Al-Ahram Weekly Online   15 - 21 March 2007
Issue No. 836
Culture
 
Published in Cairo by AL-AHRAM established in 1875

Mursi Saad El-Din

Plain Talk

By Mursi Saad El-Din

This year England is celebrating the 250th anniversary of the birth of William Blake (1757-1827): poet, painter, engraver and, in the opinion of some critics, visionary mystic. Reading about the celebration in the Sunday Times' Books supplement brought back some of my university memories. I began to imagine our lecturer of poetry, Mr Holloway, reading Blake's famous poem The Tiger to us:

Tiger! Tiger! burning bright

In the forests of the night

What immortal hand or eye

Could frame thy fearful symmetry

Mr Holloway believed that poetry should be recited, not silently read, and he always presented us with a dramatised performance. I still remember him describing Blake's life, and the ups and downs he went through.

Born on 28 November, 1757, the son of a haberdasher, he lived almost all his life in London. Hence, his being described as "a master spirit of London".

In the article in the Times' Book Supplement, Peter Ackroyed describes Blake as "a great cockney visionary who saw the infinite world, the fiery world, in the streets of the capital. Blake loved London and was known to have enjoyed walking in its streets, wandering through its alleys and courtyards." He left London only once, since, in the words of Ackroyed London was "his inheritance, the landscape of his imagination".

Blake was a revolutionary and when he was 18 he rallied behind America's Declaration of Independence which inspired not only America but idealists everywhere.

He sympathised with the French Revolution in 1789. In some ways he was a socialist, opposing private property and the established church.

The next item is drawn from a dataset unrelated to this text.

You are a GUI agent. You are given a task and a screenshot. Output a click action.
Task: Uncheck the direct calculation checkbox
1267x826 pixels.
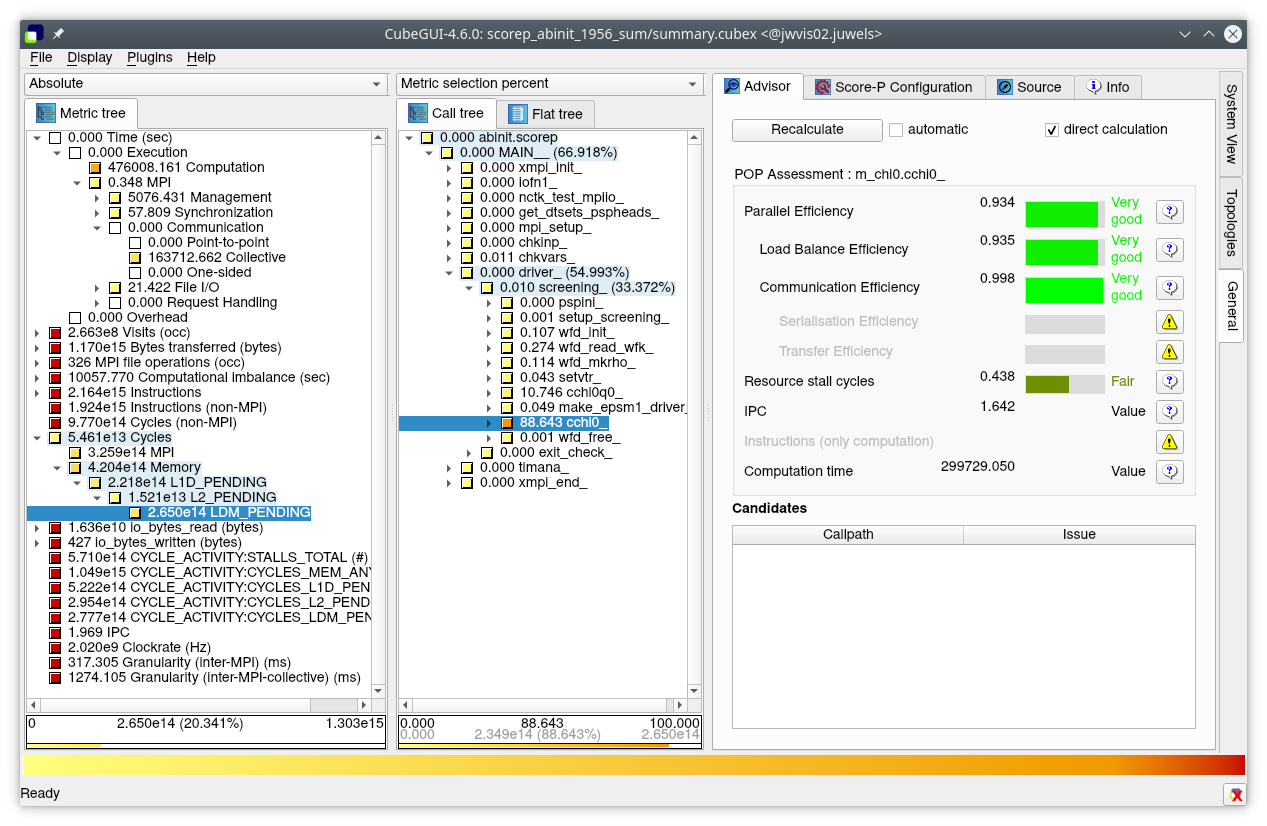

Blake's poetry reflects the contradictions of London. He attacked the moral degradation created by brutal competitiveness. He drew attention to its victims: chimney sweeps, street walkers, orphans and beggars.

This is reflected in his poem London :

I wander through each chartered street,

Near where the chartered Thames does flow,

And mark in every face I meet

Marks of weakness, marks of woe.

In every cry of every man,

In every infant's cry of fear,

In every voice, in every ban,

The mind-forged manacles I hear.

How the chimney-sweeper's cry

Every blackening church appalls;

And the hapless soldier's sigh

Runs in blood down palace walls.

But most through midnight streets I hear

How the youthful harlot's curse

Blasts the newborn infant's tear,

And blights with plagues the marriage hearse.

His solution was not the Romantic Exodus to the country or the mountains. It was to render the "hellish city" a "City of the God". His aim was to create what he described as a "New Jerusalem". And in his poem Jerusalem, that vision can be found in the very heart of London:

And did those feet in ancient time

Walks upon England's mountains green?

And was the holy Lamb of God

On England's pleasant pastures seen?

And did the Countenance Divine

Shine forth upon our clouded hills?

And was Jerusalem builded her

Among these dark Satanic Mills?

Bring me my Bow of burning gold!

Bring me my Arrows of desire!

Bring me my Spear! O clouds, unfold!

Bring me my Chariot of fire!

I will not cease from mental Fight,

Nor shall my Sword sleep in my hand,

Till we have built Jerusalem

In England's green and pleasant land.

This poem is regarded by critics as being prophetic, almost a blueprint for the future. In a simple, emotional and direct manner, he sums up the two lines of the poem.

And was Jerusalem builded here

Among these dark Satanic Mills

Celebrating Blake's 250th anniversary, the Sunday Times is arranging guided walks of Blake's London. When I read about this the idea of Naguib Mahfouz's Cairo immediately sprang to my mind.